*Using the information:*
**1.** In the essay about rats, how did the writer's mother insist the word "rat" be spelled at home?
**2.** Reproduce the essay about rats from "An article about" up to and including "freaked her out.".
**3.** Resume the essay about rats from where it stops.
[Text]
By Mims Cushing
mail@floridanewsline.com

An article about rats was in the Nov. 11, 2016 edition of The New York Times on page A12, a research piece by James Gorman that jumped out at me. It was titled, “When Tickled, Rats Giggle and Leap, Researchers Find.” It was accompanied by a photograph of a researcher in Berlin, scratching the belly of a rat, with the rat’s head leaning against the researcher’s hand.

I was carefully taught by my mother that in our house, if we had to use the word “rat,” we must spell it backwards: “tar,” because that was more tolerable to her. I never saw any rats in or near our house, but living on Long Island Sound, I’ll bet she and Dad took a gander at a rat or two loping along the sea wall and it probably freaked her out.

When I sing on two days in our rehearsal room for one choir, and on a third day, for another group, a medium-sized stuffed, pet rat sits in the front of the room on the conductor’s stand, underneath where the sheet music hangs out. I sing in the front row on Thursdays, and it is right in front of me, a couple of feet away, its eyes glaring at me. It’s been on the bottom lip of the music stand for a few years now and I need to make it lie down so I don’t have to look at it from where I sit in the alto section. I’ve considered becoming a soprano so I can sit on the far right, so I’m farther away from it, but my vocal range has been stuck on low for 73 years. So instead, gingerly, with my thumb and index finger, I put the rat on its side or sometimes I whisper to Susan who sits next to me in my Thursday practice “Umm, Susan, can you fix the rat?” And she, patiently, makes it lie down, out of my sight.
[/Text]
[Data section]
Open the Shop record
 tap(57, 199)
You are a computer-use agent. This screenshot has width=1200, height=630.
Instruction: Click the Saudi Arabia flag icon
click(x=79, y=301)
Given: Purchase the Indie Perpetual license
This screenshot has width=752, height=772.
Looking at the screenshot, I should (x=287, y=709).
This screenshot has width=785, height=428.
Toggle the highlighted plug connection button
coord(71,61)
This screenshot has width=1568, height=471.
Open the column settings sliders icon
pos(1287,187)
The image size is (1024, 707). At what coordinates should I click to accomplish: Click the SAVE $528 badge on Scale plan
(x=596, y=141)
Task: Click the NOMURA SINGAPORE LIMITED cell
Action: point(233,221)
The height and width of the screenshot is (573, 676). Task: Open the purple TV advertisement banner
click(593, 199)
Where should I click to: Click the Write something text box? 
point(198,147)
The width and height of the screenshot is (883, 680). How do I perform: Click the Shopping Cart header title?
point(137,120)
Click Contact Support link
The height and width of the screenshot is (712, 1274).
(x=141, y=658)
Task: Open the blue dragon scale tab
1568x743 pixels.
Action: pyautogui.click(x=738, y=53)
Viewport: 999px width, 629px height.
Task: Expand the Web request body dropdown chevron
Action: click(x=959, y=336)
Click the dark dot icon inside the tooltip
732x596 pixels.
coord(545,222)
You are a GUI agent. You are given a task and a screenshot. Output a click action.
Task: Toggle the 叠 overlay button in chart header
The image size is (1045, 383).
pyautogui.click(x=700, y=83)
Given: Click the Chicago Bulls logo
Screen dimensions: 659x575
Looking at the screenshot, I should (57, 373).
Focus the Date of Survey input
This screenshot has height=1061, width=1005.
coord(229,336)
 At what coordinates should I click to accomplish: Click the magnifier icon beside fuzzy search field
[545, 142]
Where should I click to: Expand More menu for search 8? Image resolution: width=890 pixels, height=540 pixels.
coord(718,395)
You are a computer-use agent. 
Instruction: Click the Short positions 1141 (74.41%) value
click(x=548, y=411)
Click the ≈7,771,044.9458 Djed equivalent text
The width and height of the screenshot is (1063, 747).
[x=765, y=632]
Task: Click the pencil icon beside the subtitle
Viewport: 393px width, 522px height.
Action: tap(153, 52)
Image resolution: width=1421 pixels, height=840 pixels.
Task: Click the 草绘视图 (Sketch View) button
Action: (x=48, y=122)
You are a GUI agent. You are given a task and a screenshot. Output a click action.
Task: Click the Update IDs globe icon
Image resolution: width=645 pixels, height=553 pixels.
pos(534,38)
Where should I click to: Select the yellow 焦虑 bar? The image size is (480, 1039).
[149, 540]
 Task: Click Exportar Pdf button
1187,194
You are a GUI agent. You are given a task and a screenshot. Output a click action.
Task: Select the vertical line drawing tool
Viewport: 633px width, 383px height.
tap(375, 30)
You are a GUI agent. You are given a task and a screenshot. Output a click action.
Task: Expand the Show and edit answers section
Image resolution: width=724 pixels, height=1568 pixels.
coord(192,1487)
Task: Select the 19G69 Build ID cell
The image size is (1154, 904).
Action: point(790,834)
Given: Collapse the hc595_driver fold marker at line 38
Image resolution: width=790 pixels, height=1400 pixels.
[/Data section]
*Results in order:*
**1.** Backwards, as "tar."

**2.**
An article about rats was in the Nov. 11, 2016 edition of The New York Times on page A12, a research piece by James Gorman that jumped out at me. It was titled, “When Tickled, Rats Giggle and Leap, Researchers Find.” It was accompanied by a photograph of a researcher in Berlin, scratching the belly of a rat, with the rat’s head leaning against the researcher’s hand.

I was carefully taught by my mother that in our house, if we had to use the word “rat,” we must spell it backwards: “tar,” because that was more tolerable to her. I never saw any rats in or near our house, but living on Long Island Sound, I’ll bet she and Dad took a gander at a rat or two loping along the sea wall and it probably freaked her out.

**3.**
But the rat is righted the next time I sing! Who is doing that? Luckily, in my other singing group, the altos do sit far away from the rat on Wednesdays and Sundays, so I can’t see it on those days.

Author Gorman writes, “There’s just something about a rat jumping for joy when it’s been tickled that can change your whole outlook on rats.”

When I pat my dog, I can see her tail go berserk with joy, but a rat? No tail wagging, but apparently rats emit an ultrasonic sound that scientists have figured out is the beastie’s equivalent of laughter and they also “make joyful leaps when tickled.” Scientists also found, “When a rat is in a bad mood, you can’t tickle them; something that is also true of humans.” Isn’t research wonderful?

I am trying to convince myself that I like rats now that I know they giggle and leap for joy. In the meantime, I’m going to be late for song practice and I need to get Susan to make the rat lie down so I can’t see it.

P.S. I put up with Mother’s request and always said “tar” rather than “rat.” I’m glad I am not neurotically fearful of alligators, because I don’t think I could have gotten my kids to call an alligator a … rotagilla.